[Data excerpts]
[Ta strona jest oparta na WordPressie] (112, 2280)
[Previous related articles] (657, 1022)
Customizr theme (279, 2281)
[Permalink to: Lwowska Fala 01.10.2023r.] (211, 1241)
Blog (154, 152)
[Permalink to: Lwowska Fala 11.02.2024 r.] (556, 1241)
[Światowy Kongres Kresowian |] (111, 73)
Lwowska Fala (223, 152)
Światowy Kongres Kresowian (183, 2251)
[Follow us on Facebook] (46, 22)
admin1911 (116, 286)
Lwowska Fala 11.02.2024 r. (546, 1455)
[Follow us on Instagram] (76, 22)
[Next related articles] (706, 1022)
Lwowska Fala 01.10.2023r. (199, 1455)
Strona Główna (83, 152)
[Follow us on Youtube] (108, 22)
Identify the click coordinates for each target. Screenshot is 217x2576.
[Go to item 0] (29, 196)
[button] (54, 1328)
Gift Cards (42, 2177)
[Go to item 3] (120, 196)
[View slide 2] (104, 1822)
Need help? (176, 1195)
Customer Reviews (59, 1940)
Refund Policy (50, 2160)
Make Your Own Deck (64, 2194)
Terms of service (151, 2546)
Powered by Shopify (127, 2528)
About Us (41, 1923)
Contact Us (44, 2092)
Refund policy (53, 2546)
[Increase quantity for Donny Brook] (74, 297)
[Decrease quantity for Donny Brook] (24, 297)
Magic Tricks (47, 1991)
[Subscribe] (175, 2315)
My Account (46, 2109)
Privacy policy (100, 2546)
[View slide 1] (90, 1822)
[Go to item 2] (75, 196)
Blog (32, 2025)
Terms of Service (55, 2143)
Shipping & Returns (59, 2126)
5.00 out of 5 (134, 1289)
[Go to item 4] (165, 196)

WHAT NEEDS TO BE DONE - Search the data for the string "related" and copy each line where it appears.

YOUR SOLUTION -
[Previous related articles] (657, 1022)
[Next related articles] (706, 1022)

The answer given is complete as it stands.